→ Exercise aim
Reproduce the data from the line containing "The height and" through the line containing "point(349,1185)", inclusive, with the requests included and the pictures left out. Multiply each coordinate in the answers by 2.1 and round it to a whole number, rounding halves up.

→ Entries provided
====

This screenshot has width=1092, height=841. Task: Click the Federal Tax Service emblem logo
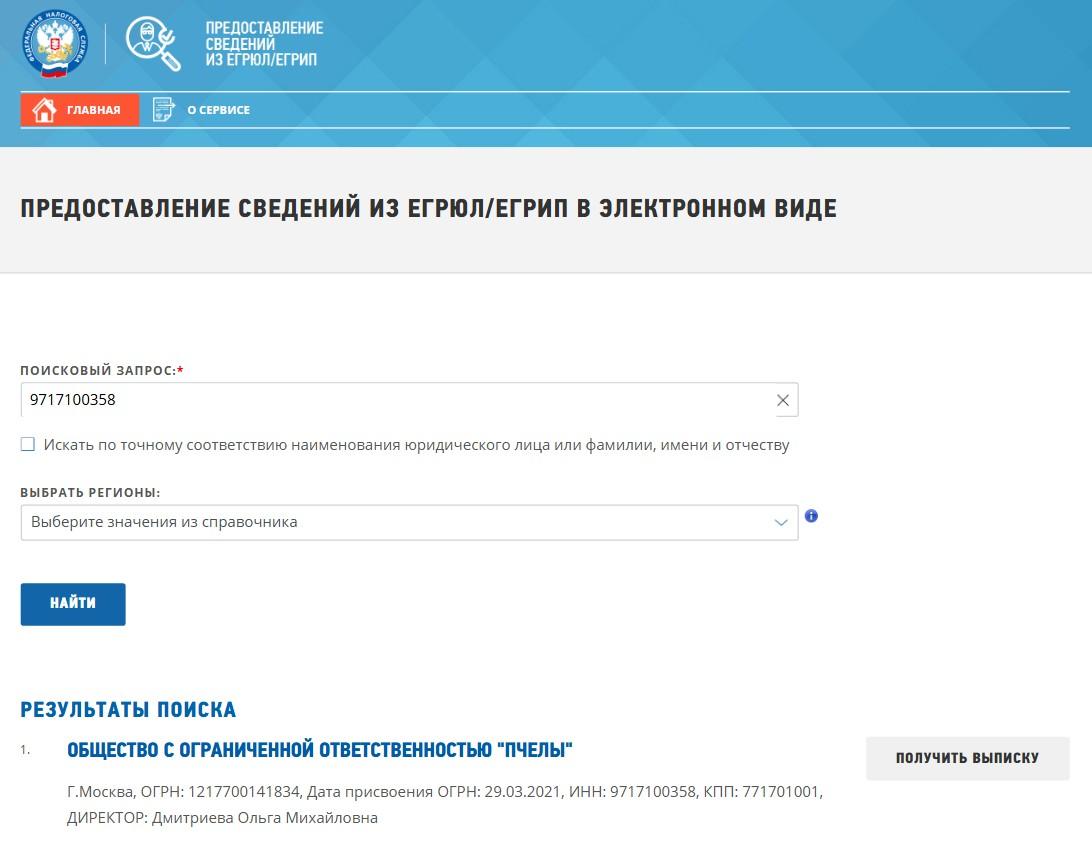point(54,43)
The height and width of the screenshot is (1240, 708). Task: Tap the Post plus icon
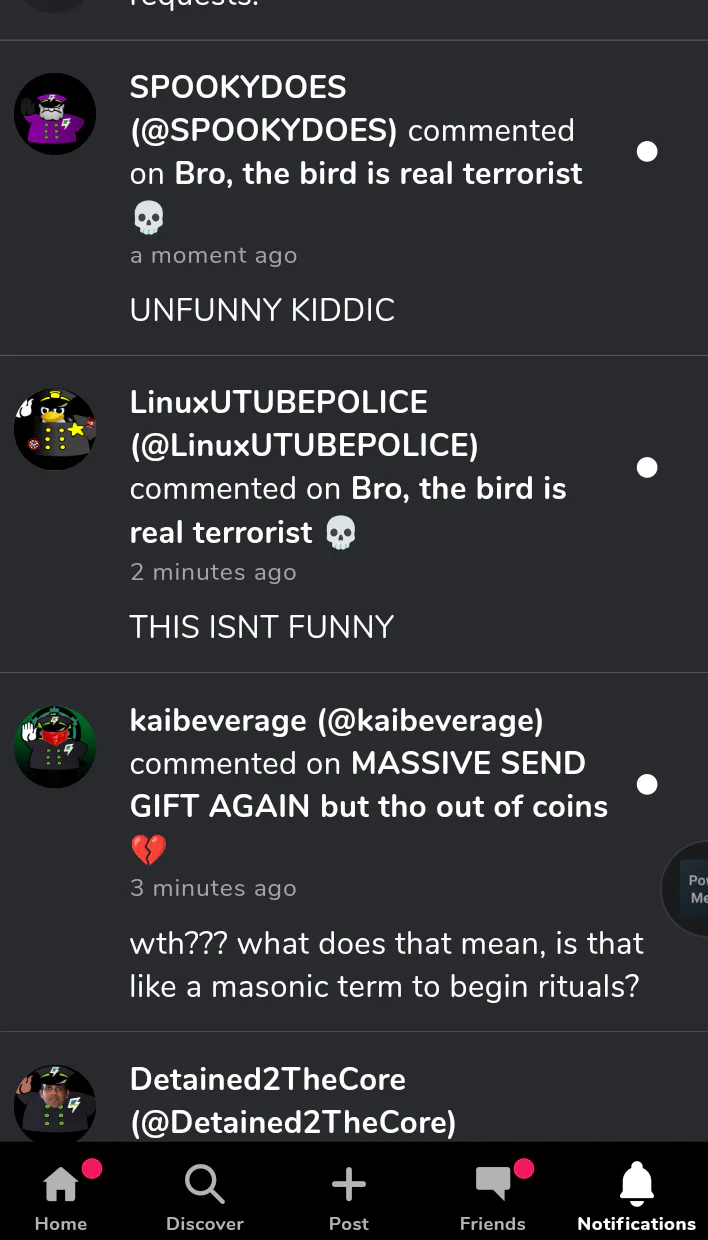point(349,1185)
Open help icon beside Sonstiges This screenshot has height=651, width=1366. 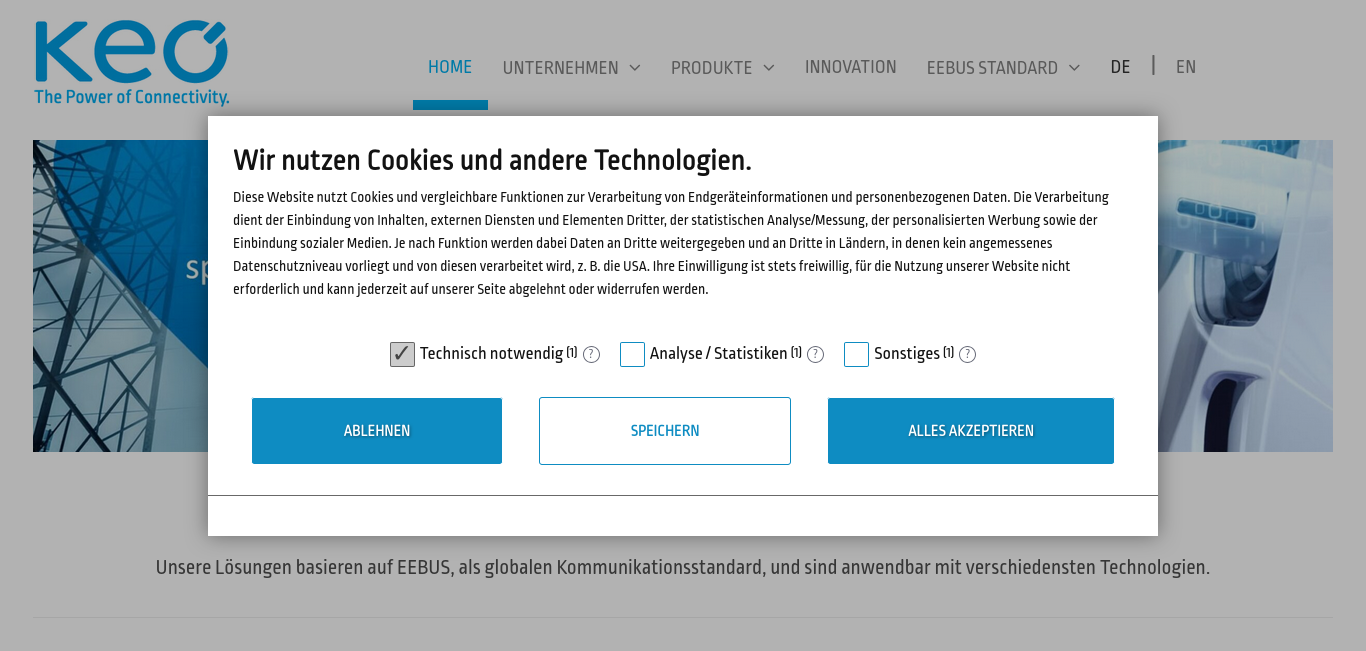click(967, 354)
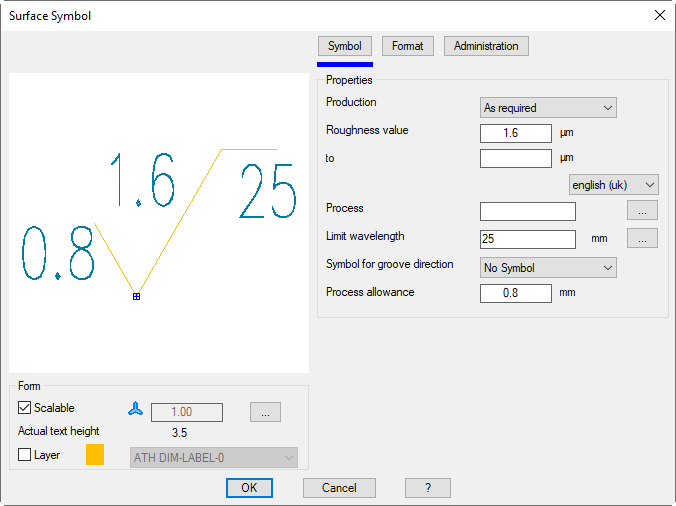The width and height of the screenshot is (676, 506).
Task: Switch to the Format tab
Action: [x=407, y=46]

====

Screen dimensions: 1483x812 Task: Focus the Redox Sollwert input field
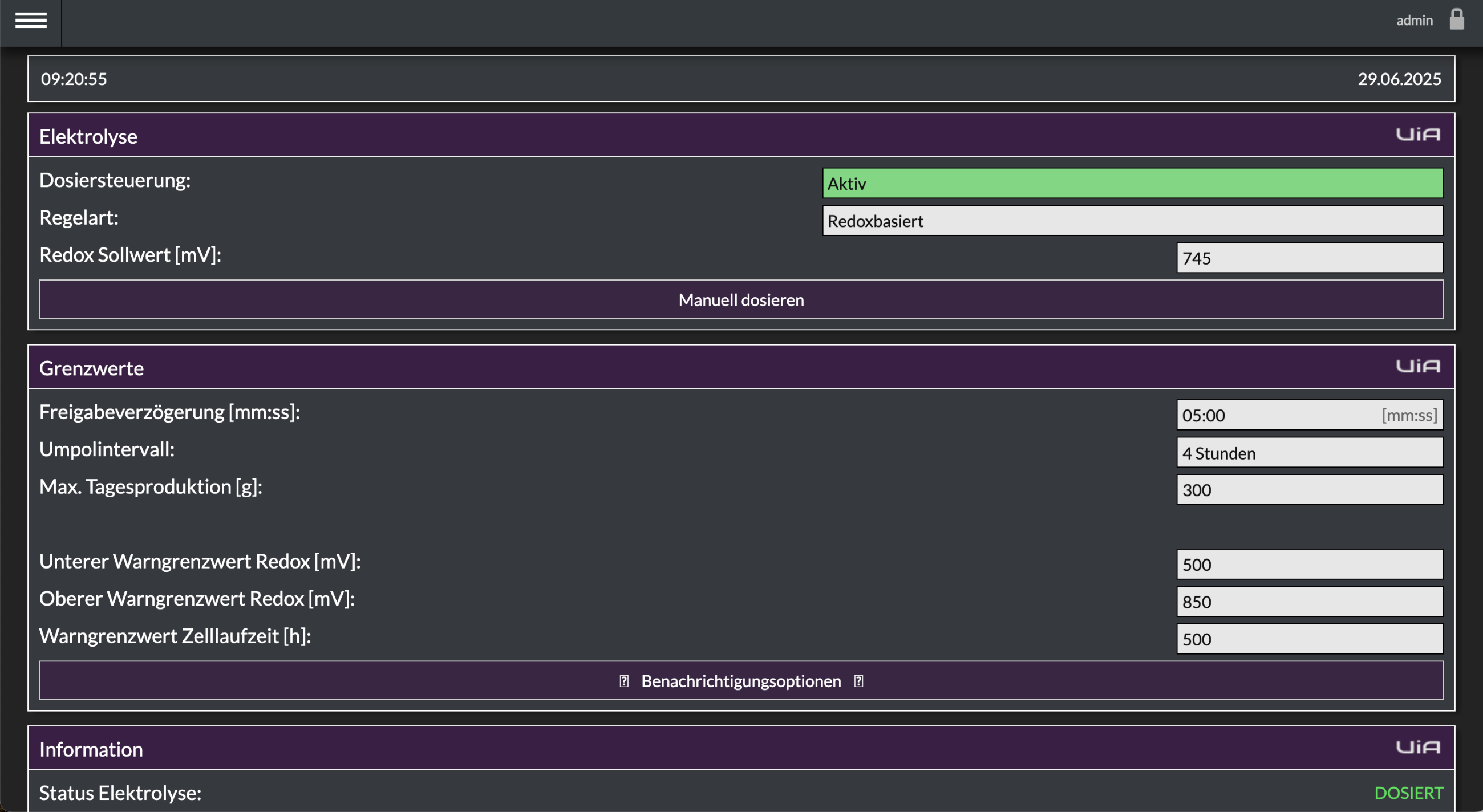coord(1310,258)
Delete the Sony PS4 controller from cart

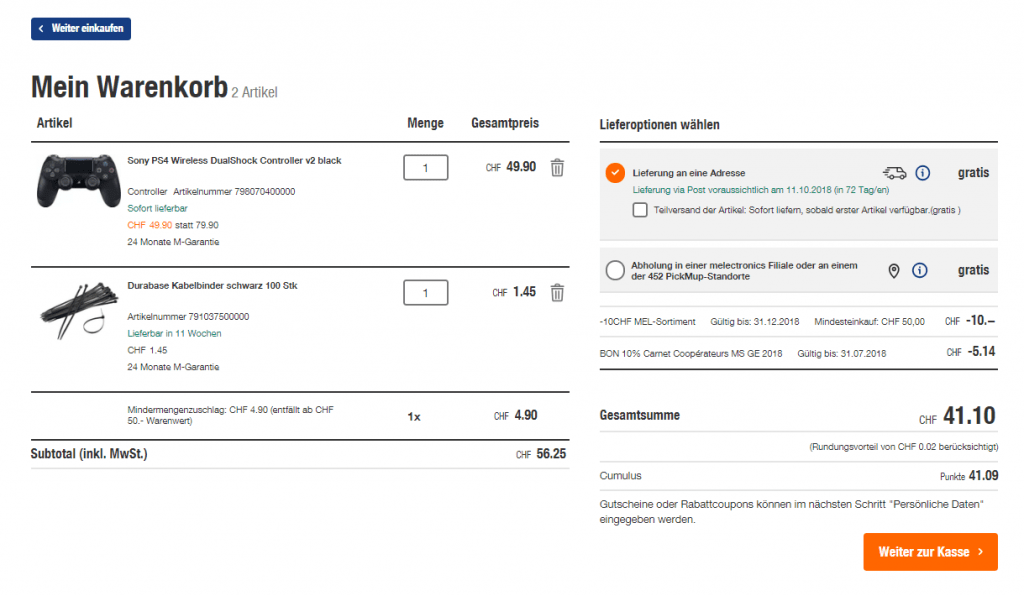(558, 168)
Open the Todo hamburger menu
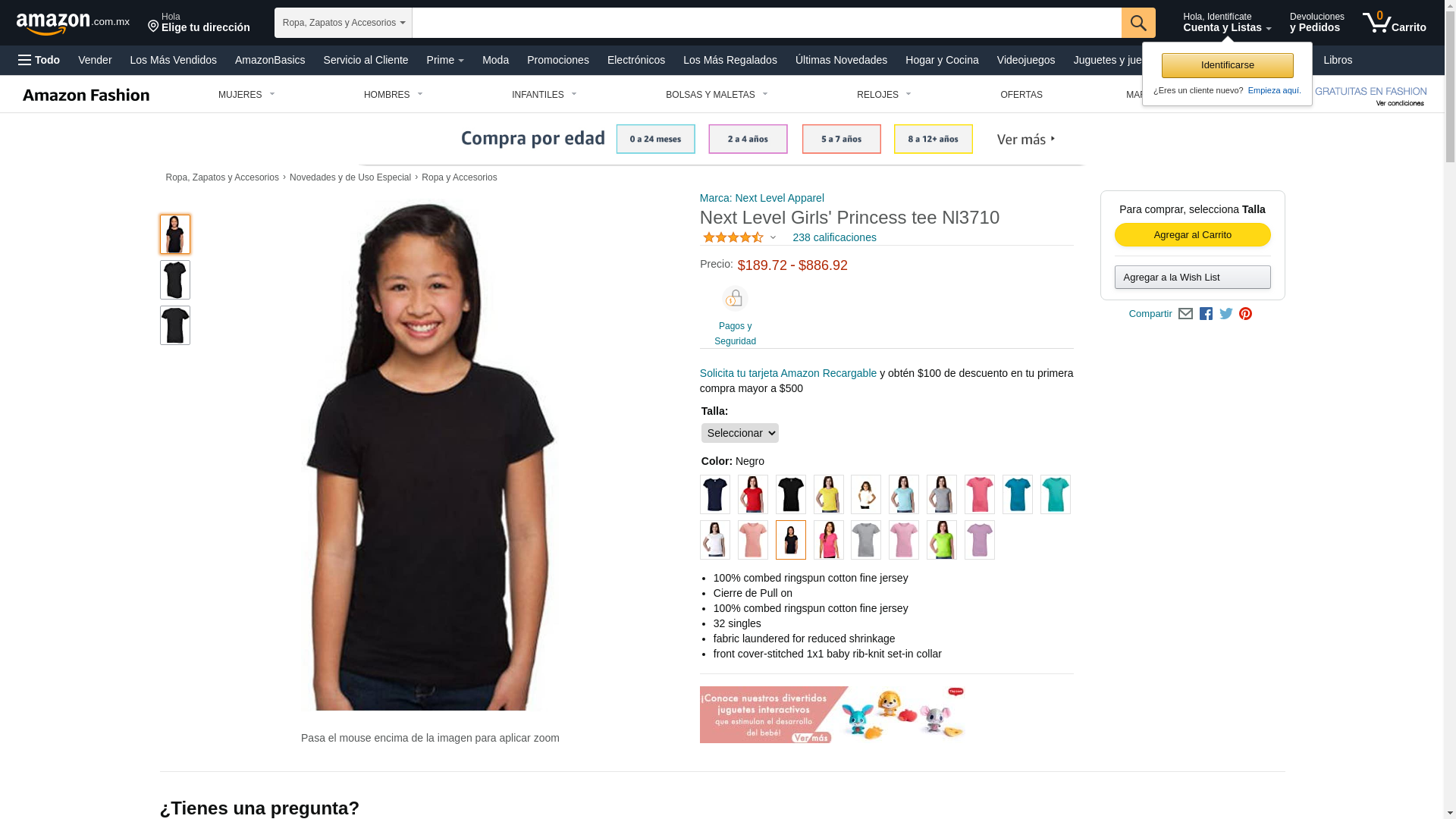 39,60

====

→ Output for this task
The height and width of the screenshot is (1240, 708). Task: Tap the Post plus icon
point(733,2489)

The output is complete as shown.